Monday, December 9, 2013

Dangerous times

In 2005, I was on a sugar high with bank stocks. The amazing thing about the whole time period was that I was not even keeping track of the fact that mortgage origination and securitization was even happening on a large scale or anything was a miss in the market as it rallied higher and higher. I thought I was doing the most prudent thing by "accumulating" my holding in the financials as the market traded higher.

The human psyche is such that, as times goes from better to even better, the fear gauge keeps plummeting and the sense of security is very high. Though I was accumulating shares in small lots I was doing it at ever higher levels and my cost basis was astronomically high. It is not that I was not aware of the rising cost basis, but it was more a compulsion to be involved in the market when things are good, which compelled me to keep buying.

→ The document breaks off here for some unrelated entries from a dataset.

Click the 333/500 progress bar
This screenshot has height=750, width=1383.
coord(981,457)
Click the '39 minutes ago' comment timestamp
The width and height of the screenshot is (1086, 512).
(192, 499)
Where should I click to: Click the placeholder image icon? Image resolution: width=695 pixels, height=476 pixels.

I get the same creepy feeling now. With the markets and my portfolio considerably up for the year, I feel the compulsion to be ever more involved in the market and increase my stake. The risk is the same as it was 8 years back. Raising my cost basis. As I look at my technology holdings, I am very nervous. they have been expanding multiples over the past year and even though their multiples are still not too high I am getting weary of my compulsion to expand my tech holdings at this point. The dangers are obvious. I will expand holdings at these levels and would have raised my cost basis to levels beyond intrinsic value (or DCF valuations as best as I come up with) and a strong correction would then force me to take drastic action.

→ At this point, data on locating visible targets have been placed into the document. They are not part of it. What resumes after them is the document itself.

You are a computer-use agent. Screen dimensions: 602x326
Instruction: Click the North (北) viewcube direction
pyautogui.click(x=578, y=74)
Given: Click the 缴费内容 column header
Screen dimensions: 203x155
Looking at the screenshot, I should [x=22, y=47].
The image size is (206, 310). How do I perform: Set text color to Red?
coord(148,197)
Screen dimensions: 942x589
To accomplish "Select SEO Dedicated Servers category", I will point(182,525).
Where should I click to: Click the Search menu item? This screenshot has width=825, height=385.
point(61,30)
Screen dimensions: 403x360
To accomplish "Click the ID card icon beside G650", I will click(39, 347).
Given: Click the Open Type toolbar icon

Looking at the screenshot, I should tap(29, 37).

So the new playbook states that you accumulate at these levels in the market only if your cost basis holds below intrinsic value. For example, I do believe that MSFT has some ways to run given the amount of money that has poured into it in the past few months as institutional investors add to performing assets at year end. I still feel that it will breach 40$ by end of year. However, I do not plan to add any further. My cost basis is now at 28.64$ and perilously close to the 28-29$ intrinsic value that I have on the stock. So I stop and look elsewhere for investment ideas.

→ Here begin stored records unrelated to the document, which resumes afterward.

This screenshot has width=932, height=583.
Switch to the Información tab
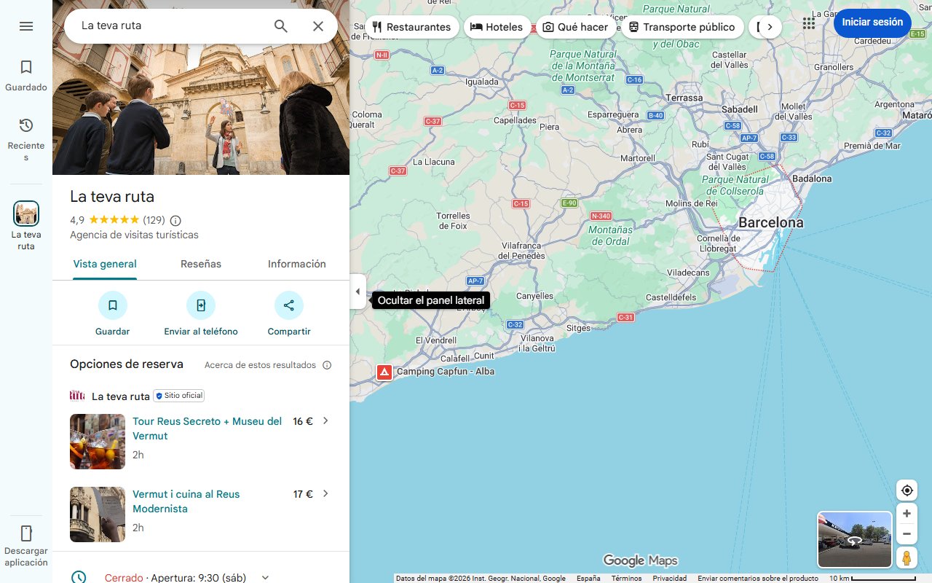296,263
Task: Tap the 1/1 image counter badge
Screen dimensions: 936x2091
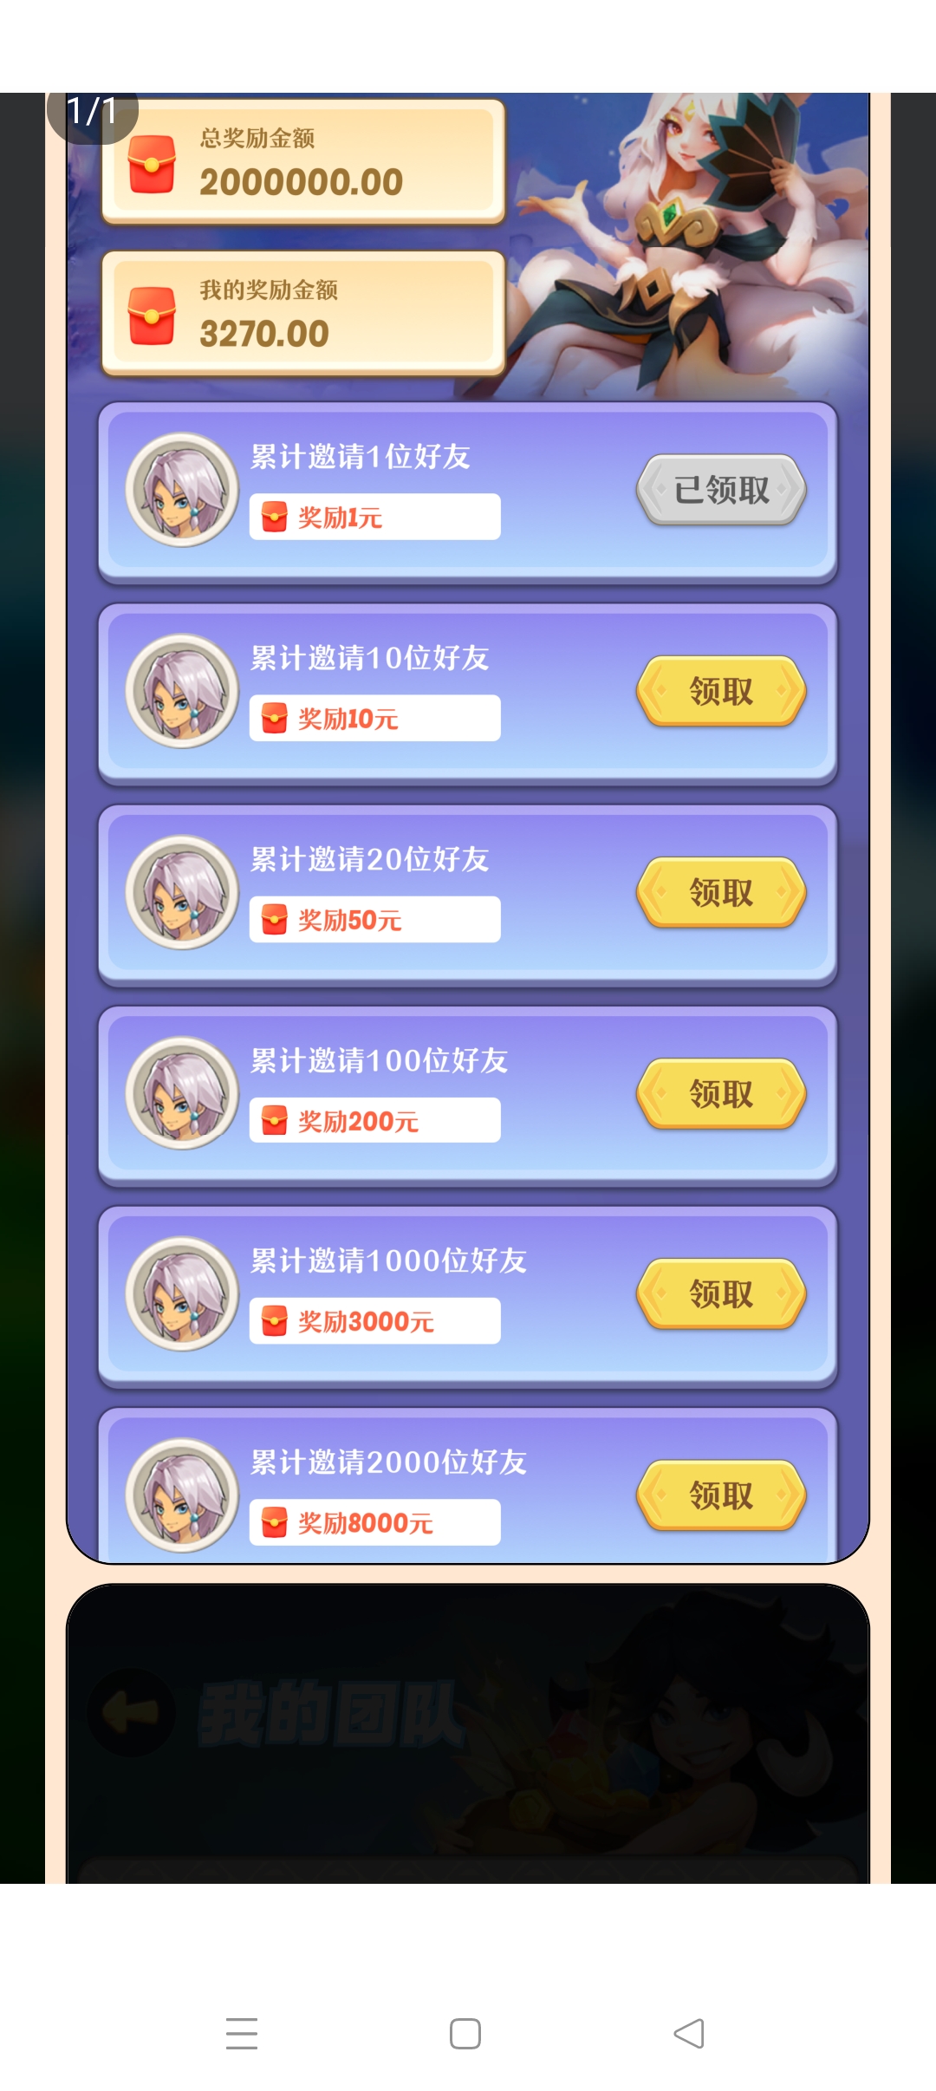Action: click(x=92, y=113)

These are times when the psyche has more to do with investment ideas rather than cold analysis. I reiterate my call for rotating into financials over the next 6-12 months. Interest rates are going higher and at this point, given they are yet to have a good solid run like technology, I am betting that is where the money will go and hopefully I would have built up enough holdings at a low cost basis to hold on for the long term.

We certainly live in dangerous times!